Reproduce the items from the line containing "What do you see at coordinates (1419, 17)" up to and including the line containing "center [462, 36].", swapping "Where is" for "Where can I find" and leaving everything else unchanged.

** start Given data **

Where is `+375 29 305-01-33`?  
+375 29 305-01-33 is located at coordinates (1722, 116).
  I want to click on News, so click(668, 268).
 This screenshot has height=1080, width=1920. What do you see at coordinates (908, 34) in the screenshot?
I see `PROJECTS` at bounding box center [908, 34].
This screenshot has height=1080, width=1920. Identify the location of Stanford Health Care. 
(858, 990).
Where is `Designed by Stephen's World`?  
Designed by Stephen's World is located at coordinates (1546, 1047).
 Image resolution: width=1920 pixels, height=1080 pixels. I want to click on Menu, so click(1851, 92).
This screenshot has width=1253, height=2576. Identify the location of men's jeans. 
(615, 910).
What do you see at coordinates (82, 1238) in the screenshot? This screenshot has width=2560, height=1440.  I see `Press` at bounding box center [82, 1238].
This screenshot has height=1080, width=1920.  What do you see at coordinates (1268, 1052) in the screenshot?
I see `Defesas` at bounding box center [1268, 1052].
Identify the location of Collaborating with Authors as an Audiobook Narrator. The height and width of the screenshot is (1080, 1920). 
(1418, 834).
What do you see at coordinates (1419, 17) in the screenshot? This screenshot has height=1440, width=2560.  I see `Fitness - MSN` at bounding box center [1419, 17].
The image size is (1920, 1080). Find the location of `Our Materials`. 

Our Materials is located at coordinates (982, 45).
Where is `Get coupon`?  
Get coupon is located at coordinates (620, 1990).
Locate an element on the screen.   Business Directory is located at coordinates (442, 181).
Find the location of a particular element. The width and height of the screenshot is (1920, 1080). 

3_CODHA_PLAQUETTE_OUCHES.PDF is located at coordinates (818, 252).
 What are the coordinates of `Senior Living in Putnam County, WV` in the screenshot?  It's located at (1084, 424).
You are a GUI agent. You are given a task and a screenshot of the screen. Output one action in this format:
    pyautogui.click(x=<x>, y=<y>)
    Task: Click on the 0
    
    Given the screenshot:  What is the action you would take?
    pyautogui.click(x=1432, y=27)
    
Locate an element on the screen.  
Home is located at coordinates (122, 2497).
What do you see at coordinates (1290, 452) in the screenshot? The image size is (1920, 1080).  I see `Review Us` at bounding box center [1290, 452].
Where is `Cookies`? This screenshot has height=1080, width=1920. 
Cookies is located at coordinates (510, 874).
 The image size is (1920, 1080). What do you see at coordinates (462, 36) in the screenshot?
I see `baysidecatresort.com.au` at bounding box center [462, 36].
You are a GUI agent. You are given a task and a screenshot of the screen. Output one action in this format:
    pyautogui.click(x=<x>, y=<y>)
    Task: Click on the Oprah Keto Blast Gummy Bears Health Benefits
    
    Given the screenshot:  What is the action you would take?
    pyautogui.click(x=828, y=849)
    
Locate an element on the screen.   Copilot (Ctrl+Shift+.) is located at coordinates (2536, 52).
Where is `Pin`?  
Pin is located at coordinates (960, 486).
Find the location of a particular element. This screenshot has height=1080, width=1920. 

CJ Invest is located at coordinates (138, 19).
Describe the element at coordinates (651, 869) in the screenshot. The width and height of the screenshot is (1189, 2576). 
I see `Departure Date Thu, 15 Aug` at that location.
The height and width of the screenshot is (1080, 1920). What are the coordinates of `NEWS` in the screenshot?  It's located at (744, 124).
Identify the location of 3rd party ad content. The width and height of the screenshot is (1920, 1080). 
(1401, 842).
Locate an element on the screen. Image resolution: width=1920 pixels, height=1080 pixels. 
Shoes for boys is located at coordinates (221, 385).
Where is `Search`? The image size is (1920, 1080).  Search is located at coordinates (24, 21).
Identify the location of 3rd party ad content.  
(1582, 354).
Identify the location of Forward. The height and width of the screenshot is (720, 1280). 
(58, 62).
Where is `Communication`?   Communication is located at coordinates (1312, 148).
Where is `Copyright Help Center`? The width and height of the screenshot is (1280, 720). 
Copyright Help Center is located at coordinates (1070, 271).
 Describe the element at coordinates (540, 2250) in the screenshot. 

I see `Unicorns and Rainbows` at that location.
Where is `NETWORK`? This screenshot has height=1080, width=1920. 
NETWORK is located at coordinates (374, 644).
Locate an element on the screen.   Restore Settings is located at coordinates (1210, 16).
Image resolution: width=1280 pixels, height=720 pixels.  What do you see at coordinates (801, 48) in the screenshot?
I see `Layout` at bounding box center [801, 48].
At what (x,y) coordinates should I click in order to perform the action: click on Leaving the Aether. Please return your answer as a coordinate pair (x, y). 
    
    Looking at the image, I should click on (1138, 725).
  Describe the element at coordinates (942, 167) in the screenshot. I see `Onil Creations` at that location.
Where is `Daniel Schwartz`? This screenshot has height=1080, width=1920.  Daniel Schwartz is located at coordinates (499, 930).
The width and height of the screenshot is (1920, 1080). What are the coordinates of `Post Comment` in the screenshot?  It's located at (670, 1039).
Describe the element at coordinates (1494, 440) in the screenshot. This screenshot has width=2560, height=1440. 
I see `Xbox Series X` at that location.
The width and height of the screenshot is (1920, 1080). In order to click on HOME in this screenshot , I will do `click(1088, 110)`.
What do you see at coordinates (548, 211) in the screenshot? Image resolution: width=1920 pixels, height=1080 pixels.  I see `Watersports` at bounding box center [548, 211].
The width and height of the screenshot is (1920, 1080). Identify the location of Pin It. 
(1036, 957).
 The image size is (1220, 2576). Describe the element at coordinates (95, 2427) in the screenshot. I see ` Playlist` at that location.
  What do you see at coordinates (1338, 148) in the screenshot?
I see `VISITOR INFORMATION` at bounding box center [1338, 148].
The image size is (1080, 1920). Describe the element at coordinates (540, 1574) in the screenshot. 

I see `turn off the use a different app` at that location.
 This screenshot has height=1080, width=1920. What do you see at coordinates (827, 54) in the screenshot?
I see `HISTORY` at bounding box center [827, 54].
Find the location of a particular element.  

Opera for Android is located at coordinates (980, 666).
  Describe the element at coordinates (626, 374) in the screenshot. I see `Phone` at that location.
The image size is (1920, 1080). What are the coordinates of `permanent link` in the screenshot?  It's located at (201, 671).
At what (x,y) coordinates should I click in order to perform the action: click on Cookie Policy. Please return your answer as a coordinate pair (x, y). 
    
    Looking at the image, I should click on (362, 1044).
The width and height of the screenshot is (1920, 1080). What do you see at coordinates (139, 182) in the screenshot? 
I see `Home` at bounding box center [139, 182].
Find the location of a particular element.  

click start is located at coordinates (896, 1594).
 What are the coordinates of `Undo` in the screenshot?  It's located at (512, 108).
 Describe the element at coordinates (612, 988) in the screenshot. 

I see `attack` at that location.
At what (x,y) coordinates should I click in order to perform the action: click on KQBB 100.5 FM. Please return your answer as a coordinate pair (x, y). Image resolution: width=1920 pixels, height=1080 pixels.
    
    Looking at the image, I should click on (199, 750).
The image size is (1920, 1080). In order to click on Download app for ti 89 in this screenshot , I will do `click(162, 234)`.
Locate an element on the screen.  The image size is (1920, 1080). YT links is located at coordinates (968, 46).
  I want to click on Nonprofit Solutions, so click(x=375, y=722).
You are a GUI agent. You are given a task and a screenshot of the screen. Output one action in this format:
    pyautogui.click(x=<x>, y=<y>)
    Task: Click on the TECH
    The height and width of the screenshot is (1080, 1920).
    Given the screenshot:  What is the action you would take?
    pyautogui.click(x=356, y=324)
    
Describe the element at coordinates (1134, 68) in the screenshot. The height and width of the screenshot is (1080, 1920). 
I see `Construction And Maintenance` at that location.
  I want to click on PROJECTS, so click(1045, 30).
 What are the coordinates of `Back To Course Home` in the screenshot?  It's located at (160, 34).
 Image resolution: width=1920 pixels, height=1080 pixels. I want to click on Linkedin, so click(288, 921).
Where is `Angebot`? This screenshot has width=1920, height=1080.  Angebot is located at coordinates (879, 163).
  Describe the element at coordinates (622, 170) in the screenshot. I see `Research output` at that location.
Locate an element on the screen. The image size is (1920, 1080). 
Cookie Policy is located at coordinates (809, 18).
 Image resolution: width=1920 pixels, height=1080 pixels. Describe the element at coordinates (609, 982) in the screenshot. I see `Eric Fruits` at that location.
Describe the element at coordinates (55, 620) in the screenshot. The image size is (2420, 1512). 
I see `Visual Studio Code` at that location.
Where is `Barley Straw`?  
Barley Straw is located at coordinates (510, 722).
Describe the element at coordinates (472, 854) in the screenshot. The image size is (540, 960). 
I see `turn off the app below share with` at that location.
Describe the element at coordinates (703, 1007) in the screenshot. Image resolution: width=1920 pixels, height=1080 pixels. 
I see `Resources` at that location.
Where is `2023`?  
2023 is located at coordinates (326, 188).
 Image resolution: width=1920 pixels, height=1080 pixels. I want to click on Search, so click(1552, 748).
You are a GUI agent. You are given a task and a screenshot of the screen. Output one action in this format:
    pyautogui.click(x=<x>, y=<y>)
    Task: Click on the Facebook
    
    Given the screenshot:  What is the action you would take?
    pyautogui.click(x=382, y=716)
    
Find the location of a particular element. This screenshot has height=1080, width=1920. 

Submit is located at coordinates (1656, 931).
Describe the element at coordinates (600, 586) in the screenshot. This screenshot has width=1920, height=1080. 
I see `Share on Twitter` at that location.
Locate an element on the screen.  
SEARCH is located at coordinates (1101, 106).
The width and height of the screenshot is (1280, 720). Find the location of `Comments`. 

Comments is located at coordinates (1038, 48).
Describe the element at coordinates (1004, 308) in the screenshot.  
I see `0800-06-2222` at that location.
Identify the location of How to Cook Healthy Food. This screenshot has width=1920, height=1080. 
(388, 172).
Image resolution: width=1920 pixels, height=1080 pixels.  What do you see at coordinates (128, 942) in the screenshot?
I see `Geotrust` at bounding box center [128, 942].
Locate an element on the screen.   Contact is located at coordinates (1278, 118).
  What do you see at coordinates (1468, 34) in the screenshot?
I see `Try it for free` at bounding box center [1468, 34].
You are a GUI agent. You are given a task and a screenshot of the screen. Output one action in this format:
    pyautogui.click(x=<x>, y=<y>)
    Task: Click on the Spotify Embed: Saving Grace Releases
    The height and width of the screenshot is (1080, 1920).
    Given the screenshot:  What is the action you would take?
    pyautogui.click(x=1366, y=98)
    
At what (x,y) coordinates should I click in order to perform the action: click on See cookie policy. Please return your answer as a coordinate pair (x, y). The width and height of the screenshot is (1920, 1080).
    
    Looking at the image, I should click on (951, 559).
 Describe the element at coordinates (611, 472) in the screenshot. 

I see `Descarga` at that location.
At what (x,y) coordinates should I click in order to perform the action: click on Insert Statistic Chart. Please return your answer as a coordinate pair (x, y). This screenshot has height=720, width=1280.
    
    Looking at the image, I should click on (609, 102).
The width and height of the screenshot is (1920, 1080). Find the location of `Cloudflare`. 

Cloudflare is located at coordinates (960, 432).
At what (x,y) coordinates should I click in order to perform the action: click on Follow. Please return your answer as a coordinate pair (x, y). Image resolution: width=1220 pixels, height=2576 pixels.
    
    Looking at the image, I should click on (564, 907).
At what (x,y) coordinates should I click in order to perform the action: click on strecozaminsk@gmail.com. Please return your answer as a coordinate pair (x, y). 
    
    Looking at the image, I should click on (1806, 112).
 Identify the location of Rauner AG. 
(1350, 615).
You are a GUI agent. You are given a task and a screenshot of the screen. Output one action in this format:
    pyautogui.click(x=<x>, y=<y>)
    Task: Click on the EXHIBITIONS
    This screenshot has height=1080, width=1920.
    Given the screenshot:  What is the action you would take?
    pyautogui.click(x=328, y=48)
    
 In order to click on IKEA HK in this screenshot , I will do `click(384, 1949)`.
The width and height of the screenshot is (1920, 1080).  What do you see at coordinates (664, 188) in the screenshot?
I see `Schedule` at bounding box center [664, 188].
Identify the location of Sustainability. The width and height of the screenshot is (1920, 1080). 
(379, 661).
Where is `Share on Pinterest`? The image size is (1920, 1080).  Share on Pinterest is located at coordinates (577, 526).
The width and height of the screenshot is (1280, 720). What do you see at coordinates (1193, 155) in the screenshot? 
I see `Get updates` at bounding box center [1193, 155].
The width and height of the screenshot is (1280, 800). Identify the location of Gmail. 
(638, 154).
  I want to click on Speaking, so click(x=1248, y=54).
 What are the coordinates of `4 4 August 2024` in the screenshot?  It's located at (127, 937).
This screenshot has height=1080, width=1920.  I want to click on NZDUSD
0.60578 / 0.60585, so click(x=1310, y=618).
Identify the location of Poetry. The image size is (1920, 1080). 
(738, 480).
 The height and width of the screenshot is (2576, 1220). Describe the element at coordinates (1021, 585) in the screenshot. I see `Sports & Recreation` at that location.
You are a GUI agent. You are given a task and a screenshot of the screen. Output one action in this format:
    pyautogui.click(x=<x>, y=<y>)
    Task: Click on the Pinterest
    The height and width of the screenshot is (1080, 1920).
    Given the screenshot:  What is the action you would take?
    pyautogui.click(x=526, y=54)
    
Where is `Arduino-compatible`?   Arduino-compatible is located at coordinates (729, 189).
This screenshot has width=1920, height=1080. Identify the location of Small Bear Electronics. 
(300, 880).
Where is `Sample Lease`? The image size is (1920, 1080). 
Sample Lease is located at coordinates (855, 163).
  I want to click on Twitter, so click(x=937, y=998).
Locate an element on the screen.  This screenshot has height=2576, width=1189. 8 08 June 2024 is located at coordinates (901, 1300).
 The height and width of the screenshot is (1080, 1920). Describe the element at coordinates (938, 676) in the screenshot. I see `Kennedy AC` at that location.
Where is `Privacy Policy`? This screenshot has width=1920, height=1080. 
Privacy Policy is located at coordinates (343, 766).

** end Given data **

▶ **Answer to the task**
What do you see at coordinates (1419, 17) in the screenshot? This screenshot has height=1440, width=2560.  I see `Fitness - MSN` at bounding box center [1419, 17].
The image size is (1920, 1080). Find the location of `Our Materials`. 

Our Materials is located at coordinates (982, 45).
Where can I find `Get coupon`?  
Get coupon is located at coordinates (620, 1990).
Locate an element on the screen.   Business Directory is located at coordinates (442, 181).
Find the location of a particular element. The width and height of the screenshot is (1920, 1080). 

3_CODHA_PLAQUETTE_OUCHES.PDF is located at coordinates (818, 252).
 What are the coordinates of `Senior Living in Putnam County, WV` in the screenshot?  It's located at (1084, 424).
You are a GUI agent. You are given a task and a screenshot of the screen. Output one action in this format:
    pyautogui.click(x=<x>, y=<y>)
    Task: Click on the 0
    
    Given the screenshot:  What is the action you would take?
    pyautogui.click(x=1432, y=27)
    
Locate an element on the screen.  
Home is located at coordinates (122, 2497).
What do you see at coordinates (1290, 452) in the screenshot? The image size is (1920, 1080).  I see `Review Us` at bounding box center [1290, 452].
Where can I find `Cookies`? This screenshot has height=1080, width=1920. 
Cookies is located at coordinates (510, 874).
 The image size is (1920, 1080). What do you see at coordinates (462, 36) in the screenshot?
I see `baysidecatresort.com.au` at bounding box center [462, 36].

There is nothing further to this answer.